AFTER: I know what you may be thinking - "How is this a horror movie? There are no witches, demons, vampires or zombies in it..." But it is one, isn't it? Just not the typical Halloween-y kind, but the fact that this COULD all be real someday is what makes it scary, right? I mean, what's more terrifying, a zombie that can't possibly exist saying "I'm coming for you...to eat your brains!" or a Supreme Court justice saying "I'm coming for you...to take away your reproductive rights!" You can totally team up with your friends this year to go to a costume party as the conservative justices - seriously, what's scarier than Brett Kavanagh, Neil Gorsuch, Amy Comey Barrett and Clarence Thomas in a room together? If you don't have an African-American friend available, just stick to the three Trump appointees, that's still plenty scary, and if you've got another female in your group, just add Zombie Ruth Bader-Ginsburg. Halloween solved, you just need some black robes and a couple gavels. You're welcome.
I'm really lucky that the linking this year allowed this one to be part of the mix, because I put this chain together a few months BEFORE the recent anti-abortion laws passed in Texas. Come on, we all know the new laws aren't going to stick, they're clearly unconstitutional, but still, this sort of thing is very worrisome, especially when we all know that the rich people are still going to find ways to get abortions for THEIR daughters, it's really just another way to punish the underprivileged and exert control. But the GOP seems more confused than ever - without access to abortion, won't there be MORE people below the poverty line, MORE people born to poor parents, and therefore FEWER people of privilege, who are the ones more likely to vote Republican? I'm thinking there's a contradiction in there somewhere, low-cost and available abortions for all is something that helps keep the U.S. birthrate down, might help keep the world from being overpopulated, and that means less of a strain on the planet, more resources for all, and we'll all be better off in the long run. Somehow the Republicans tend to forget that elections are all a numbers game, and fewer abortions could translate into more voting Democrats 20 years from now, and that should be something they DON'T want, right? It's kind of like how the GOP is against vaccination mandates and mask mandates, without realizing that this stance could kill off more of their Republican supporters in the long run, it's simply penny-wise and pound foolish.

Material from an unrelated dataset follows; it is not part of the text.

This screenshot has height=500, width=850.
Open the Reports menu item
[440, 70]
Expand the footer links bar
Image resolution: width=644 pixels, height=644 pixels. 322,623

But I've got to consider tonight's cautionary tale and take it at face value, the source was a novel written in 1985 by Margaret Atwood, set in Gilead, a country that used to be the United States but had "gone wrong" - the film doesn't specify exactly when or how it went wrong, which might have been helpful here. My guess is that Atwood looked around at the conservative policies of the Reagan era (Moral Majority, evangelical preachers, right-wing politicians) and just projected all that into the future to a somewhat illogical conclusion. I recorded this off of NYC's PBS station, which runs three semi-obscure movies every Saturday night (one short film, one "classic" feature and one "indie" feature) and the movie's host couldn't stop talking about how this 1990 film was poorly received at the time of release, but in the end, was just a few decades ahead of its time. I'm sort of on the fence about this, though, because it feels like Atwood and this movie got some things right, but other things wrong.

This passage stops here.